News Release News Release The City of Palo Alto
Communications Department
250 Hamilton Ave
Palo Alto, CA 94301


Subject :

Palo Alto Adds More Renewable Energy to Its Supply
Purchases Electricity from Keller Canyon Landfill Gas Project
Contact : Linda Clerkson, Public Communications Manager, City Manager's Office    650-329-2656
Palo Alto, CA —The dedication of the Keller Canyon Landfill gas-to-electricity project marks the second time this year that Republic Services, Inc. and Ameresco have partnered to develop and expand renewable energy sources for California and sell power to the municipal utilities run by the cities of Palo Alto and Alameda. 

"This is California’s newest clean, renewable energy source and it will help the state meet its recent commitment to increase its renewable energy portfolio standard," said Jeff Andrews, senior vice president West Region, Republic Services, Inc. “This project, once again, demonstrates Republic’s leadership in generating renewable energy from solid waste.” 

Ameresco, the nation’s largest independent energy services company, designed and built the landfill gas-to-energy plant. Using engines from General Electric, the facility generates approximately 3.8 megawatts of electricity, enough to power nearly 2,200 homes. The electricity will be used by the cities of Alameda and Palo Alto.

By using the landfill gas for this beneficial reuse project and replacing fossil fuels, the direct and avoided emissions are equivalent to removing 30,000 cars from the road. To have the same effect, you would have to plant more than 36,000 acres of pine or fir trees.

Landfill gas, which is created when organic material in a municipal solid waste landfill decomposes, consists of about 50 percent methane. It is a readily available, local alternative energy source that offsets the need for fossil fuels. The gas can be converted and used in many ways: to generate electricity, heat or steam; or as an alternative vehicle fuel.

“Palo Alto is currently purchasing about 18 percent of its electricity from qualifying renewable sources including 1.5 percent of its electricity from this new plant,” said City of Palo Alto Council Member Yiaway Yeh. “The completion of the Keller Canyon Landfill gas project moves us another step closer to reaching our locally-adopted Renewable Portfolio Standard target of 33 percent qualifying renewables in our electric portfolio by the year 2015.”

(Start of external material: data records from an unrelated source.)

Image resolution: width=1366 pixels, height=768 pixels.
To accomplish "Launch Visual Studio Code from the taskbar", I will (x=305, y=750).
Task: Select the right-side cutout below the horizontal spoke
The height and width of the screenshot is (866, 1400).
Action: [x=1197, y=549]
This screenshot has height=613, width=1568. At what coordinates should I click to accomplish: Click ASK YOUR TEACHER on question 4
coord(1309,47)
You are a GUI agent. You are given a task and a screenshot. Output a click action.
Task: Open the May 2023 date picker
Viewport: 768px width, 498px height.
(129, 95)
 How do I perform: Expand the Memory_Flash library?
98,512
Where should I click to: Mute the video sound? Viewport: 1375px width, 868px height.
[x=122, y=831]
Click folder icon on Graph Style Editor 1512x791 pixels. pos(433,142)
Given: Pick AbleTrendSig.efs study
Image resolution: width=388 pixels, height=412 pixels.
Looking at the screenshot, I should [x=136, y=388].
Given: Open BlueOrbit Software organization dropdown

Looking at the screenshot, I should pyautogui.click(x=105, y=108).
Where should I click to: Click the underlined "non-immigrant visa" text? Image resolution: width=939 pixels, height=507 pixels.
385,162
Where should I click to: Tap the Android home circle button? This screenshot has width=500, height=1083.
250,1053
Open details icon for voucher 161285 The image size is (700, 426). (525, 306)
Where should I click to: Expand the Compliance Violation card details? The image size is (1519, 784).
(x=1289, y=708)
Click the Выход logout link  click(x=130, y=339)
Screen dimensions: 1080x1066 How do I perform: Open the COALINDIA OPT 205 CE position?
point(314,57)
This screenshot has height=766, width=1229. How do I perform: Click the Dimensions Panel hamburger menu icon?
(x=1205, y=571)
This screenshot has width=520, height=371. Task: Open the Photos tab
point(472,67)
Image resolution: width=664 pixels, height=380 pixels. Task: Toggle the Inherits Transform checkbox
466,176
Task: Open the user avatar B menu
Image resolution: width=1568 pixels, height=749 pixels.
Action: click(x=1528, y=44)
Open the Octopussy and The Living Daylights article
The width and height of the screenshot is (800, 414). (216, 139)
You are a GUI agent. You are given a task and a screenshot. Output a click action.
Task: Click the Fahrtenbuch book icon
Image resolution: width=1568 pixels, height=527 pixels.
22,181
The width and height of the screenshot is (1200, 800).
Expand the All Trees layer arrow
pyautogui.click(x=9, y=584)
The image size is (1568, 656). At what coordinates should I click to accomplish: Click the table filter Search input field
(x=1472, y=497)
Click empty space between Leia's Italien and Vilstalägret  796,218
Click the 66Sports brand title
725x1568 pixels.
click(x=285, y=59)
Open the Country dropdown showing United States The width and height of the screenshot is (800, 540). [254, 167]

Landfill gas-to-energy projects are win-win opportunities for all parties involved, whether they are the landfill owner/operators, the local utility, the local government, or the surrounding community. 

 Including Keller Canyon, Republic has gas-to-energy projects at seven California landfills which produce approximately 30 megawatts of electricity, or enough to meet the needs of nearly 18,000 homes. The landfill gas project is one of Republic Services’ 76 alternative energy projects at their landfills nationwide.  
The Keller Canyon Landfill, which is owned and operated by Republic’s subsidiary, Allied Waste, opened in 1992 and is one of the main recipients of refuse from residents and businesses in the area. The landfill covers 2,600 acres of land and supports 7.21 acres of wetlands. The objective of the wetlands project is to increase the total amount of available habitat on the property by constructing new wetlands and enhancing existing wetland and riparian habitat. The landfill employs more than 20 area residents.